# [WHAT YOU HAVE TO DO]
Count up the lines below in which the string "club" appears. The reply should be that number alone.

(Data extracted from a collection)
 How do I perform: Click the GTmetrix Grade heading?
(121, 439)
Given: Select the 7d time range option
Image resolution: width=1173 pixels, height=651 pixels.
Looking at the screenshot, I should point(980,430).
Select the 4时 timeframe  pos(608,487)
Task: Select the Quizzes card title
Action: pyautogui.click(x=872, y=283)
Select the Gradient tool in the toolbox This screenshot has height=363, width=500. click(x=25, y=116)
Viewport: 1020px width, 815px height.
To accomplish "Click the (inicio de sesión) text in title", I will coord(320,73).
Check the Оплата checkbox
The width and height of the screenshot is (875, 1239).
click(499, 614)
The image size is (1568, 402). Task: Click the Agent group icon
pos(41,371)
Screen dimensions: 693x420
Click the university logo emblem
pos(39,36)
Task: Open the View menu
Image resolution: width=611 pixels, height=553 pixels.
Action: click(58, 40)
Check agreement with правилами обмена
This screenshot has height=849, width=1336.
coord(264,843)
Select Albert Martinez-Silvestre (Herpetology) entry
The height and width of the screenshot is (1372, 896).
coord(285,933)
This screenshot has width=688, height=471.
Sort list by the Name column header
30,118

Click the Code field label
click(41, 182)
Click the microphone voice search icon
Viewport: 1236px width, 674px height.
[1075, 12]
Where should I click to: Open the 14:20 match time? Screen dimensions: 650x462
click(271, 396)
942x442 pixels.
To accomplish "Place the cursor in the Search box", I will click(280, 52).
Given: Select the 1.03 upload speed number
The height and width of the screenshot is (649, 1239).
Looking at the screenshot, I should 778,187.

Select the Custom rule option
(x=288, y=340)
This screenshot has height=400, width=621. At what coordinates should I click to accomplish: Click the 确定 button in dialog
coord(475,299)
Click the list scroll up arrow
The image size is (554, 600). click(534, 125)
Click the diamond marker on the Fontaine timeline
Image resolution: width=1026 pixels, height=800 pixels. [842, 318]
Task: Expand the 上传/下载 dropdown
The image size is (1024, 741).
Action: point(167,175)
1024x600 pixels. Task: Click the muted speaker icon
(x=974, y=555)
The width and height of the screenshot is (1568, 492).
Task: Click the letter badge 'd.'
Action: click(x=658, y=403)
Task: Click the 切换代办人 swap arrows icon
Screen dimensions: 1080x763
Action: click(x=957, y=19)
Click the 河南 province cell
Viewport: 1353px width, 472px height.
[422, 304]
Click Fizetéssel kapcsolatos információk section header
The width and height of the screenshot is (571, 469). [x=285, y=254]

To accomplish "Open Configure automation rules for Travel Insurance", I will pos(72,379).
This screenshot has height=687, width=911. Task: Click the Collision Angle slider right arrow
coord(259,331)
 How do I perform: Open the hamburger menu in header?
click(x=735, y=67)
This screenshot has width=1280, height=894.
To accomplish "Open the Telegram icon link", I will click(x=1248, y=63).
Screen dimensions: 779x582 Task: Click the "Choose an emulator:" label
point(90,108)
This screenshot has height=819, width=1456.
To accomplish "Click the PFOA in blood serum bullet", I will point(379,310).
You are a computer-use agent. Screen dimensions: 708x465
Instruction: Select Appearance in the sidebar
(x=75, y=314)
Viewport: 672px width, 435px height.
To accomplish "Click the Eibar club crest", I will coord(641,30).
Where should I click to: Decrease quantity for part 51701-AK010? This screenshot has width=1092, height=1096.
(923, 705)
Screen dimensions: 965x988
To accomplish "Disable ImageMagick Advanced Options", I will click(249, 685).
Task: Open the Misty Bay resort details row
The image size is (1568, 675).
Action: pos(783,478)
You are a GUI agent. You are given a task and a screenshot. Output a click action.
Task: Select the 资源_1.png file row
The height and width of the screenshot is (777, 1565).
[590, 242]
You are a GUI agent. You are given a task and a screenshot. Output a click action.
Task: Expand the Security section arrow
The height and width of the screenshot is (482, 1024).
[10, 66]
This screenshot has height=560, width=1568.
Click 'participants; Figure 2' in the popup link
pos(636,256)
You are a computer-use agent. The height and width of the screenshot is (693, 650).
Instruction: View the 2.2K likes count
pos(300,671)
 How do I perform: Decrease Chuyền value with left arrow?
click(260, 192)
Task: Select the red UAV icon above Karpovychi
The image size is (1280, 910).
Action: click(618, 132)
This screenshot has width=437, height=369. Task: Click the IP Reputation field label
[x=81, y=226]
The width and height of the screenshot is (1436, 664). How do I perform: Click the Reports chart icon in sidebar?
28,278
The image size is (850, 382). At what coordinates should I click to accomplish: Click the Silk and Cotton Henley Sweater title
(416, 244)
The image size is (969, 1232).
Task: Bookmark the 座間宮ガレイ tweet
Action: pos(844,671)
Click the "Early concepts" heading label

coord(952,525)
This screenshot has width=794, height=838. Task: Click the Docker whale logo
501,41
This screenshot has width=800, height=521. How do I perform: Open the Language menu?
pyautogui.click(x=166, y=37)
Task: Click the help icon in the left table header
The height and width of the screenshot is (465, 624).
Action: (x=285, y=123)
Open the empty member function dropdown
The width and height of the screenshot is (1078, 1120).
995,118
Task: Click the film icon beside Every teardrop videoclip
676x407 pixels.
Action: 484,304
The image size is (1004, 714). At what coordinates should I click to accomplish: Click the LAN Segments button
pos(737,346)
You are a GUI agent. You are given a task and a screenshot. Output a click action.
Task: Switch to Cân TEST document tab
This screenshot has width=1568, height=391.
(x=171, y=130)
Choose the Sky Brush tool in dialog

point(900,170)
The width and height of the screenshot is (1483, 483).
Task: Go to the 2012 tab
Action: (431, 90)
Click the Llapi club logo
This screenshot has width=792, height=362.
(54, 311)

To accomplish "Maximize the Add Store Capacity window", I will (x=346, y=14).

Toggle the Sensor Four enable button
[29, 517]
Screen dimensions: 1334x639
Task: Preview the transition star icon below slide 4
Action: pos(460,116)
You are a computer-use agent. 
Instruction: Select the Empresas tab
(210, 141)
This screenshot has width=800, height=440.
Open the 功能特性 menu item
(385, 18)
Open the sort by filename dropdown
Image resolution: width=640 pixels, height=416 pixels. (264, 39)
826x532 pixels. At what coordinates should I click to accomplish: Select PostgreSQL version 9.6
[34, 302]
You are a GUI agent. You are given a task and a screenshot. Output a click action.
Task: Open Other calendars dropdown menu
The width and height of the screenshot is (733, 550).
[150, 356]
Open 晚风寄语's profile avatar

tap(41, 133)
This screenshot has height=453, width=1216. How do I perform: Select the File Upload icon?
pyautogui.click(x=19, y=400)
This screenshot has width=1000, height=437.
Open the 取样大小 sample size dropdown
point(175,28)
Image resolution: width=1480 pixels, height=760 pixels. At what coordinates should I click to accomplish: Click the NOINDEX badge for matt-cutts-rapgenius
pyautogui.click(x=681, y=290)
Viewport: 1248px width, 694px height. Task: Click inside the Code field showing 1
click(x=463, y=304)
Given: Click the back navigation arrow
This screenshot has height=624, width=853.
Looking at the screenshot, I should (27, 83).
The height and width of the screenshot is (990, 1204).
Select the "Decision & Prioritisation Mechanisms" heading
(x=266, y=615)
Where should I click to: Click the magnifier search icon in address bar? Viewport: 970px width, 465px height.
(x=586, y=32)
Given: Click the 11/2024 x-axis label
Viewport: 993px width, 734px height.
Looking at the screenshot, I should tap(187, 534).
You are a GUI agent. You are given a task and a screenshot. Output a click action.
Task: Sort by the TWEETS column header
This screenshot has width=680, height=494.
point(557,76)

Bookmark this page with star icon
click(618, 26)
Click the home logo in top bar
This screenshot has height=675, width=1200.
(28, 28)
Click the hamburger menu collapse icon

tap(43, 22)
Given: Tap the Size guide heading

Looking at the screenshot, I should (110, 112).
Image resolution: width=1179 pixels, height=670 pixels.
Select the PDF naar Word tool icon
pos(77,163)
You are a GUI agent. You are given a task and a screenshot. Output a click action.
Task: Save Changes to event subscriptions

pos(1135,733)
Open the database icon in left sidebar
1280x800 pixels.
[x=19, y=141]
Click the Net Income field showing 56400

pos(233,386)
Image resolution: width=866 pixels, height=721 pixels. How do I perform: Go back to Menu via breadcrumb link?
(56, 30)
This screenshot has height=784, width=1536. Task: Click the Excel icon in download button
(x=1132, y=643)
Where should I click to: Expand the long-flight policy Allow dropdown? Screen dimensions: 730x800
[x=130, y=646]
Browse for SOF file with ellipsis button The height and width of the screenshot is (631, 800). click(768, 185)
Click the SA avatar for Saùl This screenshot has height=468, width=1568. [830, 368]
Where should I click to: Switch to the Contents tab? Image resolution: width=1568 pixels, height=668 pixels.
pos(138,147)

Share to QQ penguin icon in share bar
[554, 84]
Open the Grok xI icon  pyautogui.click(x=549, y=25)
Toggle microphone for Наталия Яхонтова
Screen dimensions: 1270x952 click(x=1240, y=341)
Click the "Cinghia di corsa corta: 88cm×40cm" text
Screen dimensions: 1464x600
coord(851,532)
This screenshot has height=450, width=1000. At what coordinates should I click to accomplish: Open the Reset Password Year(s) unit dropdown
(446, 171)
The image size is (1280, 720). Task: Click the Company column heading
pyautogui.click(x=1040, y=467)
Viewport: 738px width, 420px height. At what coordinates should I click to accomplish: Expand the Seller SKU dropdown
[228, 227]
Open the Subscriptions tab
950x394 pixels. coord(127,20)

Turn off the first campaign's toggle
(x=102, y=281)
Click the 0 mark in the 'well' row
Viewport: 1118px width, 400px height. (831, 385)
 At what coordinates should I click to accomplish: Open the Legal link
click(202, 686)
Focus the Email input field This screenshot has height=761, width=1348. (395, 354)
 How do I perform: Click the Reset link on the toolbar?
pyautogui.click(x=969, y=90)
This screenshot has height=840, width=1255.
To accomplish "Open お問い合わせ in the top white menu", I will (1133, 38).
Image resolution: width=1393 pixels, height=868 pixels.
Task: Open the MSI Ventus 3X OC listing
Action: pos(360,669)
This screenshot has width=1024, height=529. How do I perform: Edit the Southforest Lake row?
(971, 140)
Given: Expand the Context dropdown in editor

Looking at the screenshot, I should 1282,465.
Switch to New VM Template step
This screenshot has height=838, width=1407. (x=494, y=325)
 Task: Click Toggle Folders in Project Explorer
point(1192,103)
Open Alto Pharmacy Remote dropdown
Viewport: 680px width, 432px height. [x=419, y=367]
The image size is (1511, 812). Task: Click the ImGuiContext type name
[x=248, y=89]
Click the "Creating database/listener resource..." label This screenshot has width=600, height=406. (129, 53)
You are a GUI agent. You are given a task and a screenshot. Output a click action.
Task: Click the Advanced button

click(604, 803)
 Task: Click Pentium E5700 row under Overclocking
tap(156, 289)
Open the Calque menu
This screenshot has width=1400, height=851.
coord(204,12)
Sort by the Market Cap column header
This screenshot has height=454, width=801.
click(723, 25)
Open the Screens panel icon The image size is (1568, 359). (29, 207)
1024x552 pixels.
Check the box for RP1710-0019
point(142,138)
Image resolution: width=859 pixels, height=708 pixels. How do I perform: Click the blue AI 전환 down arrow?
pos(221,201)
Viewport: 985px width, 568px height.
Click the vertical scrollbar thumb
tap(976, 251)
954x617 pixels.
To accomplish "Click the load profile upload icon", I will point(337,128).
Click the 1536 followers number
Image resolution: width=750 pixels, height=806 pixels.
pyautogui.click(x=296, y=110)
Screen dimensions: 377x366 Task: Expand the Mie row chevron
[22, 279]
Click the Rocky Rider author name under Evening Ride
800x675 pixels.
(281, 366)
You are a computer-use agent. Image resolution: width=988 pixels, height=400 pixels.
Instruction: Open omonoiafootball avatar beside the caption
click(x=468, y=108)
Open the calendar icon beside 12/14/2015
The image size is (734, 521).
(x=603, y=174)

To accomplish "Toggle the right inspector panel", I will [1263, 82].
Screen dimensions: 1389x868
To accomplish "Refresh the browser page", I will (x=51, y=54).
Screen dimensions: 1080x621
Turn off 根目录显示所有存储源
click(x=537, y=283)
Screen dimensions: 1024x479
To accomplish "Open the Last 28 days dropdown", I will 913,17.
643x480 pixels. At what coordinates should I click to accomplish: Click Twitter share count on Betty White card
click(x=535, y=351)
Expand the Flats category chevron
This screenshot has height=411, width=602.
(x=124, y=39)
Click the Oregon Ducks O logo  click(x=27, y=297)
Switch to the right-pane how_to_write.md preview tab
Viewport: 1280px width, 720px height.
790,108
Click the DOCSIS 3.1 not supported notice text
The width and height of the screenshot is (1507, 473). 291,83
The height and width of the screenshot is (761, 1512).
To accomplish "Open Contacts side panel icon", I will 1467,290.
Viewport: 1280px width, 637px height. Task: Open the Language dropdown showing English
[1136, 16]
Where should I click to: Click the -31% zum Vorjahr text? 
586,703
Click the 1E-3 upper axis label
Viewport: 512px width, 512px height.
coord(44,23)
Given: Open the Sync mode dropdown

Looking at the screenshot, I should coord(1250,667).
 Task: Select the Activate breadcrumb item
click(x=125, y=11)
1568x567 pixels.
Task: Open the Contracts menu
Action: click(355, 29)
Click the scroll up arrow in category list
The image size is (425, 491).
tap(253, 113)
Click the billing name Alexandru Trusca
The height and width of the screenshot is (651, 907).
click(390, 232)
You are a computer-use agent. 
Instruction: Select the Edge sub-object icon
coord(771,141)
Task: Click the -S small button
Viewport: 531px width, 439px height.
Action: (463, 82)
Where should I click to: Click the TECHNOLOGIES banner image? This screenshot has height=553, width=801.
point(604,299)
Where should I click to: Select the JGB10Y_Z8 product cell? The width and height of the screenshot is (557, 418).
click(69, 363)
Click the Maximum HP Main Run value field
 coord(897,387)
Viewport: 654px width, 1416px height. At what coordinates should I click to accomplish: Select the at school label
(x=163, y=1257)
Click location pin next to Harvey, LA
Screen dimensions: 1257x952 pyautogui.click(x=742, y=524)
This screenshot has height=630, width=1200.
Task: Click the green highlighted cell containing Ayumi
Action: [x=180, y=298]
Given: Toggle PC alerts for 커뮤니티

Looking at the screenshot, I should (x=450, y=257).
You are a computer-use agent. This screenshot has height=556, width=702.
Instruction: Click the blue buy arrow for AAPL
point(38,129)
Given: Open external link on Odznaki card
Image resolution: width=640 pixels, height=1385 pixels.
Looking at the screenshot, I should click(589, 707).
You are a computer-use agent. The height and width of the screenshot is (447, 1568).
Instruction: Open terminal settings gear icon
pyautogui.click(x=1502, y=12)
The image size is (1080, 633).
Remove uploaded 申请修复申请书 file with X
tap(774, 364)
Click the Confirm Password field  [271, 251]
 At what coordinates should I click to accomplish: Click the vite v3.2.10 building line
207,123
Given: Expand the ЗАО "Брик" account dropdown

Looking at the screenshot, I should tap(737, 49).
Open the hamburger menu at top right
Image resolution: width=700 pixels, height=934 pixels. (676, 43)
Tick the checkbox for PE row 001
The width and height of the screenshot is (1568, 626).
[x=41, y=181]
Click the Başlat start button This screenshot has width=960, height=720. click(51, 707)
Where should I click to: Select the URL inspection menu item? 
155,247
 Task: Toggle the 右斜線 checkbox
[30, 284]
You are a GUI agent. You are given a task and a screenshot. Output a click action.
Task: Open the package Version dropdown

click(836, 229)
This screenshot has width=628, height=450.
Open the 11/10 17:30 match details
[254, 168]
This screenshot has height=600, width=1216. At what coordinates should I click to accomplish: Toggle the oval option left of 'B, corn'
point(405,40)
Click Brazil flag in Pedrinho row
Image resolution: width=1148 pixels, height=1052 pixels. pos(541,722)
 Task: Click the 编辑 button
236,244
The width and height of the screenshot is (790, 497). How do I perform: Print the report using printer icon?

# [ANSWER TO THE PROBLEM]
2